Kabinettskollegen helfen selten, sind mit eigenen Problemen hinlänglich ausgelastet. Wenn andere Ressorts Flyer oder Unterlagen ins Türkische übersetzt haben wollen, berichtet ein Mitarbeiter, dann werde der Kontakt gesucht, ansonsten herrsche weitestgehend Funkstille. Mitgedacht wird das in Sonntagsreden so gerne erwähnte Haus kaum. Jüngstes Beispiel: die aktuelle Jugendstudie Baden-Württemberg, der zufolge fast eine Viertelmillion der Zwölf- bis 18-Jährigen im Land bilingual aufwachsen, ein großer Teil mit Deutsch und Türkisch. Kultusminister Andreas Stoch (SPD) lässt die Gelegenheit, Öney in diesem Zusammenhang ins Spiel zu bringen, ungenutzt verstreichen.
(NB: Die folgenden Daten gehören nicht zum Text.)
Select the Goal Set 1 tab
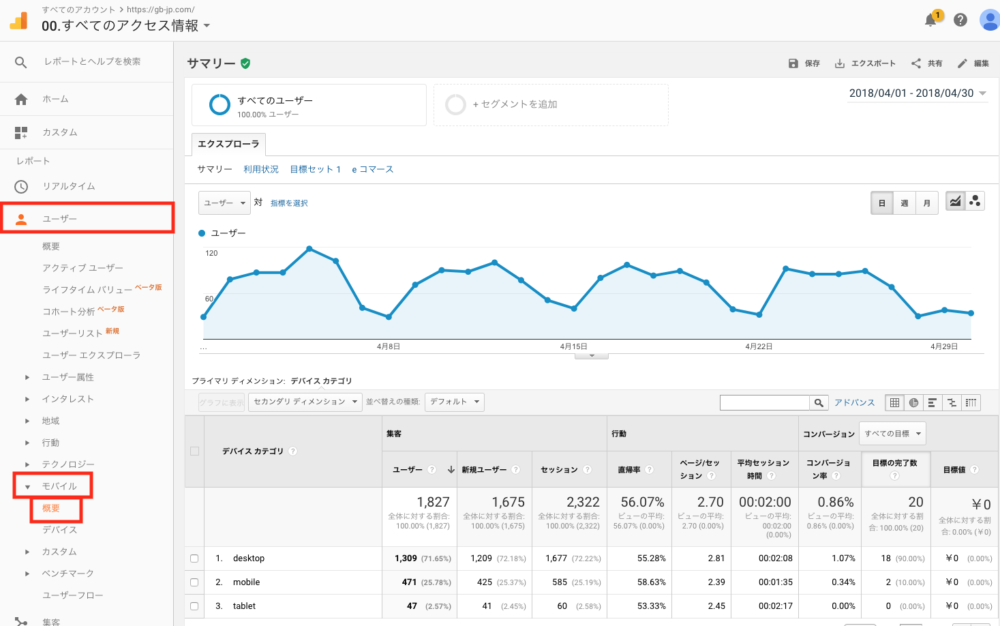Viewport: 1000px width, 626px height. pyautogui.click(x=315, y=169)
Andere Genossen agieren ähnlich, der Innenminister Reinhold Gall, Fraktionschef Claus Schmiedel oder Schmid selbst. "Der Einzige, der wirklich hinter ihr steht", sagt einer aus der SPD-Fraktion, "ist der Ministerpräsident." Aber der habe viel zu viel um die Ohren, um ihr ernsthaft strategisch unter die Arme greifen zu können.

Mitarbeiter durchsuchen das Internet nach unvorsichtigen Äußerungen

Was bitter nötig wäre. Die Erwartungen in interessierten Kreisen sind anhaltend groß, auch mit sehr konkreten Auswirkungen. Gerade campieren drei Dutzend Flüchtlinge aus Gemeinschaftsunterkünften im Main-Tauber-Kreis vor dem Ministerium in der Stuttgarter Innenstadt. Sie beklagen unter anderem die schlechte medizinische Versorgung und dass sie sich ihr Essen nicht selber kaufen dürfen. Öney hat schon vor Monaten grundnsätzlich Abhilfe geschaffen und die Umstellung von Sach- auf Geldmittel ermöglicht. Mehrere Städte und Kreise vollzogen die Liberalisierung nach, Hardliner unter den Verantwortlichen vor Ort wollen da allerdings nicht mitmachen. Der Protest der Flüchtlinge landet im Ministerium, samt der Drohung, in den Hungerstreik zu treten. Jetzt ist ein Vor-Ort-Termin vereinbart.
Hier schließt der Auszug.